An insurer who denies a claim violates the duty of good faith and fair dealing if there is "no reasonable basis for denial of a claim." Arnold v. Nat'l Cty. Mut. Fire Ins. Co. , 725 S.W.2d 165, 167 (Tex. 1987), holding modified on other grounds by Murray v. San Jacinto Agency, Inc. , 800 S.W.2d 826 (Tex. 1990). An insurer has a reasonable basis to deny an insurance claim if there is a "bona fide coverage dispute" over the claim. Provident Am. Ins. Co. v. Castaneda , 988 S.W.2d 189, 194 (Tex. 1998).

An insurer's reliance on an expert may create a reasonable basis for the insurer to deny an insurance claim. See Lyons v. Millers Cas. Ins. Co. of Texas , 866 S.W.2d 597, 601 (Tex. 1993). However, an "insurer's reliance upon an expert's report, standing alone, will not necessarily shield the carrier if there is evidence that the report was not objectively prepared or the insurer's reliance on the report was unreasonable." State Farm Lloyds v. Nicolau , 951 S.W.2d 444, 448 (Tex. 1997). Thus, "a biased investigation intended to construct a pretextual basis for denial" cannot constitute a reasonable basis to deny a claim. State Farm Fire & Cas. Co. v. Simmons , 963 S.W.2d 42, 44–45 (Tex. 1998).

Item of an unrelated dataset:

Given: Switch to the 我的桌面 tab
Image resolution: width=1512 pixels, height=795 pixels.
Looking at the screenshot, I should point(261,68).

It is undisputed that Defendant and Prichard retained Haag to inspect the property with respect to Plaintiff's two insurance claims. Plaintiff argues that Defendant and Prichard's reliance on Haag cannot be credited because Haag did not conduct a reasonable investigation, and instead, facilitated "an outcome-oriented adjustment." [Response at 5]. Plaintiff first argues that Prichard's inspection was inadequate because he never went on the roof. While Prichard only inspected the roof from the ground [Motion Appx. at 700], the Haag engineer climbed onto the roof during his inspections. [Id. at 587–88, 1440–41]. Prichard's failure to personally scale the roof is not detrimental to the investigation of Plaintiff's insurance claims nor to the reasonable basis for Defendant's decisions on those claims.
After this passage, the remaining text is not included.